Applications of Plant Genome Sequencing: History
Please note this is an old version of this entry, which may differ significantly from the current revision.
Contributor:

The genome sequence of any organism is key to understanding the biology and utility of that organism. Plants have diverse, complex and sometimes very large nuclear genomes, mitochondrial genomes and much smaller and more highly conserved chloroplast genomes. Plant genome sequences underpin our understanding of plant biology and serve as a key platform for the genetic selection and improvement of crop plants to achieve food security.

  • DNA sequencing
  • plant genome
  • long read sequencing

1. Introduction

Advances in the analysis of DNA sequences have been a key driver of enhanced biological understanding and the application of biological knowledge [1]. DNA sequencing in the 20th century was largely based on Sanger sequencing, which limited both the quality (accuracy) and volume of data that could be generated relative to the next generation sequencing that we have today [2]. The introduction and rapid development of next generation sequencing has resulted in an acceleration in the development of plant genome sequencing, especially over the last decade [3]. This technology has evolved rapidly, resulting in continuous major changes to the strategies that are used to sequence and assemble genomes. For example, when only short-read sequences were available, physical mapping was a key strategy. Large fragments of the genomes were cloned in bacterial artificial chromosomes (BACs) [4]. The BACs were then sequenced and the genomes were assembled by covering the genetic maps with BAC tiles [5]. The availability of accurate long read sequencing has made these approaches largely redundant [6]. A review in 2018 [7] reported that 236 angiosperm genome sequences had been reported. Since then, many more genomes have been sequenced and the quality of the genome sequences has increased significantly. The NCBI database (https://www.ncbi.nlm.nih.gov/genome/browse#!/overview/flowering%20plants; accessed 6 June 2022) includes 831 flowering plant genomes, with 373 at the chromosome level. The de novo assembly of long read sequences allows very large contigs to be assembled, sometimes representing a complete plant chromosome [8].
The technology that is now available for plant genome sequencing and assembly make this an increasingly cost-effective strategy for improving our understanding of the biology of all plant species and a key tool for the conservation of plant biodiversity and the use of plants in agriculture and food production. The sequencing of all plant species is a long-term goal that may become key to effectively supporting life on Earth through the improved management of plants in wild populations and their selection and genetic enhancement for use in agriculture and food production. 

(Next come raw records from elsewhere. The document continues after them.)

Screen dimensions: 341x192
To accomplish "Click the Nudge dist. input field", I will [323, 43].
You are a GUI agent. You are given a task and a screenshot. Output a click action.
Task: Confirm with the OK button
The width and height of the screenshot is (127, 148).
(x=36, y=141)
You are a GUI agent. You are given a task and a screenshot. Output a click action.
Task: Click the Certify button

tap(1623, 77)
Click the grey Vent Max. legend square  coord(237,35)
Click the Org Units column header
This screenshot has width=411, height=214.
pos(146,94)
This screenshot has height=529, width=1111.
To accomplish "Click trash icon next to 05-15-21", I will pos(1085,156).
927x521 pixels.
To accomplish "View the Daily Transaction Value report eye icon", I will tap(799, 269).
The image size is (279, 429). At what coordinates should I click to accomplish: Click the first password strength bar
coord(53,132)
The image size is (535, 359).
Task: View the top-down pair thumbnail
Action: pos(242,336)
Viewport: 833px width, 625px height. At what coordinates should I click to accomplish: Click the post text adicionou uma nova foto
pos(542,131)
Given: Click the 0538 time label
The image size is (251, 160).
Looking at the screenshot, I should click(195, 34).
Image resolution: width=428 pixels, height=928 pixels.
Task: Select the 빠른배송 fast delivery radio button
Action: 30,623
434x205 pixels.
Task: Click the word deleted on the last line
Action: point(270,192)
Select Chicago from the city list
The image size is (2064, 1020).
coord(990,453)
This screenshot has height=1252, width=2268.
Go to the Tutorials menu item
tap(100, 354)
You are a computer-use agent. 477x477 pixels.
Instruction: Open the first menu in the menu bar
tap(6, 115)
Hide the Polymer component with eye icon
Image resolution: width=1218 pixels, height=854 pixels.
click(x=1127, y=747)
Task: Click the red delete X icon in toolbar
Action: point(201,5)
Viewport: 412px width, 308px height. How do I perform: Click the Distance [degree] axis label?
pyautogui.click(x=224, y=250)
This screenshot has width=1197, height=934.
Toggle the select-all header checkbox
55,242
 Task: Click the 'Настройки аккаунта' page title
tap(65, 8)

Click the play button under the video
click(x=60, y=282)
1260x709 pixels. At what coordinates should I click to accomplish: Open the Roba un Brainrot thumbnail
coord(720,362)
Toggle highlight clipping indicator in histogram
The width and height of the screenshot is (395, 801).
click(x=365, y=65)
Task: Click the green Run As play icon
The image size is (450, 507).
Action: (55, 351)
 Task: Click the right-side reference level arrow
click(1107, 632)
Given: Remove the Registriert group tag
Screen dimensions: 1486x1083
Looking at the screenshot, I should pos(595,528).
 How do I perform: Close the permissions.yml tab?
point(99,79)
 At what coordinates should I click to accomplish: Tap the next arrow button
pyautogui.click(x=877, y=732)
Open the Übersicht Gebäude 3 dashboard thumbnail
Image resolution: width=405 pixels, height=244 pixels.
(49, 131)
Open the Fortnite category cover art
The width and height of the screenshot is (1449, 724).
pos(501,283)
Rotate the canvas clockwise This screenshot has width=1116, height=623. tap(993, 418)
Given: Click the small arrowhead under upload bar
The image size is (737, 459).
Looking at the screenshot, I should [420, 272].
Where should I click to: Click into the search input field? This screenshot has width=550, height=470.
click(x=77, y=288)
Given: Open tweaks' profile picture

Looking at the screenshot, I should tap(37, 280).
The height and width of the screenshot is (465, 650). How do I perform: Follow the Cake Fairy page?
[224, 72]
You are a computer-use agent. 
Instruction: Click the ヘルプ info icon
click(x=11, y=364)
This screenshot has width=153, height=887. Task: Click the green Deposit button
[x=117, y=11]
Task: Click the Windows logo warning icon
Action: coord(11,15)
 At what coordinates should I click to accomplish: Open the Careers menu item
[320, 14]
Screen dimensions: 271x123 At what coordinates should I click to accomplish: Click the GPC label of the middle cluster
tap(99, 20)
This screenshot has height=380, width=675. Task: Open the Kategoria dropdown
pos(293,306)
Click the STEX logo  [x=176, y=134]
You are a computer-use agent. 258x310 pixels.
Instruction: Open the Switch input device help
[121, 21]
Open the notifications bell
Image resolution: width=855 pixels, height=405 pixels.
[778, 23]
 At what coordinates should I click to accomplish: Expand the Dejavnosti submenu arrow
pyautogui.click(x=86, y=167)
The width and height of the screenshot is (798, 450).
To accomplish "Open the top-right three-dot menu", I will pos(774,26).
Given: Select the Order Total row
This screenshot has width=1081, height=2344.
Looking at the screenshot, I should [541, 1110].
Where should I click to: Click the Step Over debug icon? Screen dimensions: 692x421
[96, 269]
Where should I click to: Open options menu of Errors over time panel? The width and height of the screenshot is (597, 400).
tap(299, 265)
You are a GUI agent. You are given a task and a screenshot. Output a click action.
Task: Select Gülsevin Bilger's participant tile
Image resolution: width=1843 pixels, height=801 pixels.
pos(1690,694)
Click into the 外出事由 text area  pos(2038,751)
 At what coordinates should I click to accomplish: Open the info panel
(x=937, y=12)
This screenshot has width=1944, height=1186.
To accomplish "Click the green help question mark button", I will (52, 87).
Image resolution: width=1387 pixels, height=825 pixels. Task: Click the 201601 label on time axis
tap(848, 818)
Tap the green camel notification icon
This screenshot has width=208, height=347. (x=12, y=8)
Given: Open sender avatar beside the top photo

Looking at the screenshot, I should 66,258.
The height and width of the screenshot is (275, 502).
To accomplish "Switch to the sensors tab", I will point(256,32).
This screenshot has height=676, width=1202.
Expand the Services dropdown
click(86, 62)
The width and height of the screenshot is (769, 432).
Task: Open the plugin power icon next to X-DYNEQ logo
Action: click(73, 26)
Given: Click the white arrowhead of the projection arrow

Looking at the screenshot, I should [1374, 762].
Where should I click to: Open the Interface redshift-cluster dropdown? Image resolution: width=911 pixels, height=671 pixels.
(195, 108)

2. Diversity of Plant Genomes

Plant genomes vary enormously in size, even within closely related groups of plants [9]. The nuclear genomes of flowering plants (angiosperms) vary more than 1000-fold, from less than 100 kb to more than 100 Gb [10]. The genomes of gymnosperms are generally large and complex and represent an even greater challenge for genome sequencing [11]. The large (10 Gb) genome of Ginkgo biloba has recently been reported [12], which provides the first reference genome for gymnosperms. Genomes also vary greatly in terms of their content of repetitive sequences, the level of gene duplication, their ploidy and their heterozygosity, providing a range of challenges and degrees of difficulty within genome sequencing and assembly.

3. Applications of Plant Genome Sequencing

3.1. Model Genomes

The challenge of sequencing plant genomes using early technologies made it necessary to focus on sequencing model genomes that could be used to study related, but more complex, species. The first plant to have a sequenced genome was Arabidopsis thaliana [13], which was chosen because it is a small plant with a rapid generation time and a very small genome, thereby making it an ideal model plant for research use. The first crop plant with a sequenced genome [14] was rice (Oryza sativa), which was chosen because it is a major food crop plant with a relatively small genome. This became a model for cereal and grass genomes. Similarly, Brachypodium distachyon was sequenced [15] as a model grass genome, which is especially relevant for the wheat genome. Recent advances in genome sequencing technology have greatly reduced the need for models as it is now possible to sequence most species easily.

3.2. Crop Plant Genomes

The sequencing of the genomes of crop species has become a key enabling tool for plant improvement. Most major crops now have reference genome sequences [16] and as the technology becomes more powerful and the costs reduce, genomes are also being generated for many other minor crops. This usually involves the production of a reference genome sequence for a species and the re-sequencing of many individuals to define allelic variations within that species. Current efforts recognize that a single reference genome cannot always serve the needs of plant breeders, so pan-genomes that capture the variations in many diverse genomes within the gene pool are being produced as breeding platforms.

3.3. Sequencing Plant Biodiversity

Many diverse plant genomes have now been sequenced with an increasing coverage of the major groups, especially among flowering plants. The coverage of plant orders is high and the genomes from many plant families have now been reported; however, coverage at the genus level is still very low for most plant groups. Systematic efforts to obtain plant genome sequences may take a top-down approach to sequencing a member of each plant family, then each genus and, finally, each species would become available as resources. Ultimately, the re-sequencing of the diversity within each species is of value. A knowledge of the diversity within plant populations is a fundamental tool that can guide the effective conservation of the diversity within species.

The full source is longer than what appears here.